▸ **Exercices proposés**:
**A)** Indiquez si chacune des affirmations suivantes concorde avec l'entretien sur le forum de Kolda : (i) la personne interrogée était présente au forum le vendredi ; (ii) le forum portait sur l'agriculture et l'emploi des jeunes ; (iii) le forum est né d'une initiative du Conseil régional de la jeunesse. Répondez par oui ou par non en citant à chaque fois les mots décisifs de l'entretien.
**B)** D'après l'entretien sur le forum de Kolda, quel moment du forum la personne interrogée a-t-elle pu assurer ?
**C)** Rédigez la suite de l'entretien sur le forum de Kolda en partant de sa dernière phrase.

▸ **Bloc de texte**:
* * * * *
Faites-nous le résumé de vos activités menées durant le week-end à Kolda…

Ce week-end, l’activité phare, c’était le Forum des jeunes sur l’agriculture et l’emploi. Comment fixer les jeunes dans nos terroirs. Un thème extrêmement important. Je salue l’initiative du Conseil régional de la jeunesse et remercie tous les gens qui ont participé à la réussite de ce forum qui a refusé du monde pendant 48 heures. Je n’étais pas là le vendredi pour des raisons de service, mais j’ai pu faire la clôture et j’ai mesuré l’engouement qui a entouré cette manifestation. Je remercie tous les participants. Je peux dire que ç’a été l’activité principale de mon séjour durant ce week-end ici.

Ecouter les jeunes, prendre leurs préoccupations, voir comment le ministère de l’Agriculture, avec tous ses démembrements, peut les accompagner pour qu’ils réussissent dans leurs terroirs et éviter qu’ils ne soient tentés par des aventures qui sont devenues dangereuses, comme tout le monde le sait.

Le constat est que les jeunes ne veulent pas rester dans l’agriculture. A votre avis, pourquoi ?
* * * * *
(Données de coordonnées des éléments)
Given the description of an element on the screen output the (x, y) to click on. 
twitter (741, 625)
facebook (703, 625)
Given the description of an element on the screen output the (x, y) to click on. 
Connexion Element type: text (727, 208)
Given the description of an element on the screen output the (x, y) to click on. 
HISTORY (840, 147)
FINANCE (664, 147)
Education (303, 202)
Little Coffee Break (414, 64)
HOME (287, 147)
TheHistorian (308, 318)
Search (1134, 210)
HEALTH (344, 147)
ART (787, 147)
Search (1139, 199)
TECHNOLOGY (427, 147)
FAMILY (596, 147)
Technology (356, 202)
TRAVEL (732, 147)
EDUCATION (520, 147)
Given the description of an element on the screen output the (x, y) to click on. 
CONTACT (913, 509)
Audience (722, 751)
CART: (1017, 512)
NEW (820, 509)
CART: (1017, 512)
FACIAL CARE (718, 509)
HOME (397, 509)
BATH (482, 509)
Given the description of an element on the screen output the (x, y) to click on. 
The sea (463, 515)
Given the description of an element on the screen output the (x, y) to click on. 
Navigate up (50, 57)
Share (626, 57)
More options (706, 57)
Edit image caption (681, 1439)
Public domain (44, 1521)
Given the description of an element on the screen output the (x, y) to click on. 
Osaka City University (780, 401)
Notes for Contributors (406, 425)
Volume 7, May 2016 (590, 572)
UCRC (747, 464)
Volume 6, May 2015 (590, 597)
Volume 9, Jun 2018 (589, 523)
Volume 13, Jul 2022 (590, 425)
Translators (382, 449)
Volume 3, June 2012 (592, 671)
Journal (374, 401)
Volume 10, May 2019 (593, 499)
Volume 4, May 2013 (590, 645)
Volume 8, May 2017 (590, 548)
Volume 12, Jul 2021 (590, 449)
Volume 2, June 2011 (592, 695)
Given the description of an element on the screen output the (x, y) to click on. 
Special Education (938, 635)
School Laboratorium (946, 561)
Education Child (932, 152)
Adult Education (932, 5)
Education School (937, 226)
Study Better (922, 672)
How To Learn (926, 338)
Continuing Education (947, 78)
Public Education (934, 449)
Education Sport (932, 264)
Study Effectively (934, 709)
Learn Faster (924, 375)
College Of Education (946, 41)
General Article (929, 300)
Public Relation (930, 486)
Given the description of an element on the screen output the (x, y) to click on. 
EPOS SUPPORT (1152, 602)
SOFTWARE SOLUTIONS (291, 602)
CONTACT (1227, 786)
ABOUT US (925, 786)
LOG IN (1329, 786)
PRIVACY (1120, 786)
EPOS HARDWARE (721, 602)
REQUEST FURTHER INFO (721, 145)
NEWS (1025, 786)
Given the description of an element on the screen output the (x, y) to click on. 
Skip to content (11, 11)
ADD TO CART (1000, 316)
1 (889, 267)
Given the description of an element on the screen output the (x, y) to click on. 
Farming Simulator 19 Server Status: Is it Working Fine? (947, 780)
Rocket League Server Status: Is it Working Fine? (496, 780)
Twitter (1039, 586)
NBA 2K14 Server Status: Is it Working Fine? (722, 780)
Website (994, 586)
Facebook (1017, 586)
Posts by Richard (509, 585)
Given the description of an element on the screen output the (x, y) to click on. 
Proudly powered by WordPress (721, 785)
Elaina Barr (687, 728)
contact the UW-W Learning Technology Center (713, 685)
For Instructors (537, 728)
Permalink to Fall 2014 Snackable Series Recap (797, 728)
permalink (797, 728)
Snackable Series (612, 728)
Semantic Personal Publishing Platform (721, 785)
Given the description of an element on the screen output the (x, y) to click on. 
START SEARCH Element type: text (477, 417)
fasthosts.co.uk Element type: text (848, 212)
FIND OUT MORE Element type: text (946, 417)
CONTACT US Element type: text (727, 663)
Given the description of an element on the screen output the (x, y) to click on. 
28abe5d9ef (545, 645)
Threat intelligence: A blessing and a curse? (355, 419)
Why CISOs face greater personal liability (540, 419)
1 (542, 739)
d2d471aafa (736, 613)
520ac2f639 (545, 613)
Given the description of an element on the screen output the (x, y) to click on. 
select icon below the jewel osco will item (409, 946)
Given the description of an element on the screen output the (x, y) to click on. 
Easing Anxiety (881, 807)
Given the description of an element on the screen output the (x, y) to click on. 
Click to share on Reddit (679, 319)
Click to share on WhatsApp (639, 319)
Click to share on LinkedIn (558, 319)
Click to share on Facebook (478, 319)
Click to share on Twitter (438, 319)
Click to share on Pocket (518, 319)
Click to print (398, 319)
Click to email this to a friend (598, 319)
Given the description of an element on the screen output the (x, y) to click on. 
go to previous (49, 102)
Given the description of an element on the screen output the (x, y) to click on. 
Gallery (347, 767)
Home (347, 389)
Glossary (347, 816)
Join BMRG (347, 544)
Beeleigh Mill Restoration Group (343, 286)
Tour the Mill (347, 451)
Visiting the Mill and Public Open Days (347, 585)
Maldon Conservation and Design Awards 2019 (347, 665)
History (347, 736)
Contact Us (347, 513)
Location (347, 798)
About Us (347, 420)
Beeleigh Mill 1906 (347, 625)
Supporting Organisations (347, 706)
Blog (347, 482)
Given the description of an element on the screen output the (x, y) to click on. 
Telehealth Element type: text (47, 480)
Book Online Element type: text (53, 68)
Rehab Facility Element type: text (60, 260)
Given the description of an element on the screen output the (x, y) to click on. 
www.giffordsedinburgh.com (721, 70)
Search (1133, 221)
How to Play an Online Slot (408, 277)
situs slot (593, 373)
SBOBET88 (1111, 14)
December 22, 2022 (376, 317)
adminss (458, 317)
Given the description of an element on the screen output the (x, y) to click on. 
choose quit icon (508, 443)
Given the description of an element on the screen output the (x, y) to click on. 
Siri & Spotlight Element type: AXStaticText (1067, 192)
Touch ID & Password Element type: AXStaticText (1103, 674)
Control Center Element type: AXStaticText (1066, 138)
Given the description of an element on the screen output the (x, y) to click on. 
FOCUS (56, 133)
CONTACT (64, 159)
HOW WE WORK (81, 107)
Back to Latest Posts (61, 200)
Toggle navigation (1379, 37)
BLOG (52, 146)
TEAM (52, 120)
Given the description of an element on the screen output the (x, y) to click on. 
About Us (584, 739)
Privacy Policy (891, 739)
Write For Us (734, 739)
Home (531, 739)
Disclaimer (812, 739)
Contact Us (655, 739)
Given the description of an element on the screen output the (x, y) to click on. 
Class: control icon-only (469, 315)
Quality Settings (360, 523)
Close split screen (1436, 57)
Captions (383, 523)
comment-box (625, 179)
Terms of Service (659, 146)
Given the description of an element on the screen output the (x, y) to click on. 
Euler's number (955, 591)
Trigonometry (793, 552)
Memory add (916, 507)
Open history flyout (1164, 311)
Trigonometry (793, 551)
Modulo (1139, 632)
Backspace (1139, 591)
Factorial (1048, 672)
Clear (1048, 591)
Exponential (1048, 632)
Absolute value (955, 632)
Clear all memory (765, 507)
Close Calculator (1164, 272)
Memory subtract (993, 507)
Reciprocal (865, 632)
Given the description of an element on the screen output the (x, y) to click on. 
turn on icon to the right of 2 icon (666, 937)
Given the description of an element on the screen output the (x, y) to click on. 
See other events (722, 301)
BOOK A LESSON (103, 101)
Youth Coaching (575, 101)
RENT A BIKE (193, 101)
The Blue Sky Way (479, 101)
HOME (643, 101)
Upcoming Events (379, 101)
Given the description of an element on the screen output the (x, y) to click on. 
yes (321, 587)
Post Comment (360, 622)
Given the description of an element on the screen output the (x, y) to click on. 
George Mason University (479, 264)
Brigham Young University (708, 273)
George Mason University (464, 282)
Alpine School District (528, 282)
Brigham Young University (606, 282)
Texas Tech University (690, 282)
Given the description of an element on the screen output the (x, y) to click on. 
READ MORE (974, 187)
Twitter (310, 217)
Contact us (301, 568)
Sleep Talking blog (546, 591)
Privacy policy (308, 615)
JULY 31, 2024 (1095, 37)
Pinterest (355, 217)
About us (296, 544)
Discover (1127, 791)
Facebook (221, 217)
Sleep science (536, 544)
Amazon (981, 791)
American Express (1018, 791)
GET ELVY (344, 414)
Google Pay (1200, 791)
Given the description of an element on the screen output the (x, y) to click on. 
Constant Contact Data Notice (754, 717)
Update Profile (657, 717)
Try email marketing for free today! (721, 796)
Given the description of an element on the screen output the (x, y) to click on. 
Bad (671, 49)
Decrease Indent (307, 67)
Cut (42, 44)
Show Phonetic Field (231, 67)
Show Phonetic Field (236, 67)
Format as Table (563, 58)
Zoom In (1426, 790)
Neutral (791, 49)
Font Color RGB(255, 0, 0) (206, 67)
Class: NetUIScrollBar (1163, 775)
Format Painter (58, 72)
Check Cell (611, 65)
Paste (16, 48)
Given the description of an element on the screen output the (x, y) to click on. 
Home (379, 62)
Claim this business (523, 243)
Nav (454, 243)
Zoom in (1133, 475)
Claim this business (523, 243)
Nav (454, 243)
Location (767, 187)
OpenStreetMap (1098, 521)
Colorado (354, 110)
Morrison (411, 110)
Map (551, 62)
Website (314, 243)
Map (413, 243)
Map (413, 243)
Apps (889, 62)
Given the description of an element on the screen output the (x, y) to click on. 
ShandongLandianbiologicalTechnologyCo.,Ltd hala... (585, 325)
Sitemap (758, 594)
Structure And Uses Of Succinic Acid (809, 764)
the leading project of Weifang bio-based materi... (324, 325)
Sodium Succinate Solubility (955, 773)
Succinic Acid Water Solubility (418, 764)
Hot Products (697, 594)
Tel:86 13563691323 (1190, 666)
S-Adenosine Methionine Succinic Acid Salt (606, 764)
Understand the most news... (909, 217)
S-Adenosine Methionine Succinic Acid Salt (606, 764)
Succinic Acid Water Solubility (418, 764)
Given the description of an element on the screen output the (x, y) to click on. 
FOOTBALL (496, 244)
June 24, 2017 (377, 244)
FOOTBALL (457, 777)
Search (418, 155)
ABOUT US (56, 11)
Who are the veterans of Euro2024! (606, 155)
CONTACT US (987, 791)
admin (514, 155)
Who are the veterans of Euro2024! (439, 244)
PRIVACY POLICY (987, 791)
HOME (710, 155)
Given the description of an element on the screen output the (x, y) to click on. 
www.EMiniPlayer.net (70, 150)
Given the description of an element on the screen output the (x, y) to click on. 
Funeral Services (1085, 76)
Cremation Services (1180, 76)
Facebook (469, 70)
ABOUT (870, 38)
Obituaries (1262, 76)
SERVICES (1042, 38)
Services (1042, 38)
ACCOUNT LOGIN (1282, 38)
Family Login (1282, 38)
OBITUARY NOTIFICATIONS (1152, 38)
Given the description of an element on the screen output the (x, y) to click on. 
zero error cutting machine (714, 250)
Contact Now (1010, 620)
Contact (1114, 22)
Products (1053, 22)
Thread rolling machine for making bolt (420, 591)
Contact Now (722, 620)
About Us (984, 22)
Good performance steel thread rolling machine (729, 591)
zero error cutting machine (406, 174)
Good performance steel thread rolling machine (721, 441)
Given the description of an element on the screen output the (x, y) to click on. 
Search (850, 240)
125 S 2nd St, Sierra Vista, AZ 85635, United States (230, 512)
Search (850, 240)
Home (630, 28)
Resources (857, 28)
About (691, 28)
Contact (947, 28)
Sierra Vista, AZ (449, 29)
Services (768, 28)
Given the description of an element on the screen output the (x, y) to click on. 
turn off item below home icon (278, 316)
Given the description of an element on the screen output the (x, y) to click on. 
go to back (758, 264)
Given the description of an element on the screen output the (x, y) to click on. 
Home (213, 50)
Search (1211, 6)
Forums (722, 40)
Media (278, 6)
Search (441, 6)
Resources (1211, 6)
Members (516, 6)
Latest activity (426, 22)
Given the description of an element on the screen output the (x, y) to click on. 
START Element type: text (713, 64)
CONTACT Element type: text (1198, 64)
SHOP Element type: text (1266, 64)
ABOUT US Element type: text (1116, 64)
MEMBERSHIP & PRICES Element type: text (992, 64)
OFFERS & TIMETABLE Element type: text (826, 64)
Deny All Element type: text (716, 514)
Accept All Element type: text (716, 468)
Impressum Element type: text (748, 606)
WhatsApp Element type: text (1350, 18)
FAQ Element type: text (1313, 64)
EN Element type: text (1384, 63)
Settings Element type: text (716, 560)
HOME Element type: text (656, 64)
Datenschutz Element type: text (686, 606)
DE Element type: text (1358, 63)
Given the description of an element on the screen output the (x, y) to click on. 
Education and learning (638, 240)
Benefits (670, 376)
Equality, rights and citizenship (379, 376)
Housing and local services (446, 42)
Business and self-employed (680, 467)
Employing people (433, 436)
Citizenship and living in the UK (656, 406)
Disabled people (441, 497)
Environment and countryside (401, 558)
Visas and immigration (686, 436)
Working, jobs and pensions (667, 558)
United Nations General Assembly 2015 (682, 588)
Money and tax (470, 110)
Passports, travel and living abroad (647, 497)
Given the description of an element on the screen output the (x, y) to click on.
* * * * *
▸ **Réponses**:
**A)**
(i) Non : « Je n’étais pas là le vendredi pour des raisons de service ».
(ii) Oui : « le Forum des jeunes sur l’agriculture et l’emploi ».
(iii) Oui : « Je salue l’initiative du Conseil régional de la jeunesse ».

**B)** Elle a pu faire la clôture du forum.

**C)**
Evidemment, les jeunes ne veulent pas rester dans l’agriculture. Parce qu’on a toujours compris que l’agriculture est réservée aux pauvres, c’est-à-dire le paysan ou la personne qui habite loin des centres-villes. Ça, c’est dû aussi au fait que le monde rural n’est pas attractif. Parce que les commodités de base n’y sont pas développées. C’est pour cela qu’il faut saluer la politique du président de la République, Macky Sall, le Plan Sénégal émergent (Pse) qui a mis en place des outils que j’appelle des ‘’ascenseurs sociaux pour le monde rural’’. Je veux parler du Programme d’urgence de développement communautaire (Pudc), du Programme d’urgence de modernisation des axes et territoires frontaliers (Puma) et d’autres projets qui ont pour objectif de mettre à niveau le monde rural en termes d’infrastructure.

Parce que, vous savez, ce n’est pas le nom des villes qui fait que les gens sont en ville. C’est certaines commodités de base, à savoir l’école, la santé, l’électricité, le fait de pouvoir circuler, etc. Si on met ces commodités de base dans le monde rural, je pense que les jeunes pourront rester et savoir qu’en étant un jeune agriculteur, ce n’est pas très compliqué de gagner ici en Casamance 1 200 000 F l’année, c'est-à-dire l’équivalent de 100 mille francs par mois.

Comment l’agriculture peut aider à réduire le chômage des jeunes ?

L’agriculture peut aider à réduire le chômage des jeunes de la façon suivante : Il faut que les jeunes se convainquent qu’on peut être dans l’agriculture et avoir un niveau de vie comparable à un fonctionnaire de la ville. A ce titre, nous avons maintenant beaucoup de modèles.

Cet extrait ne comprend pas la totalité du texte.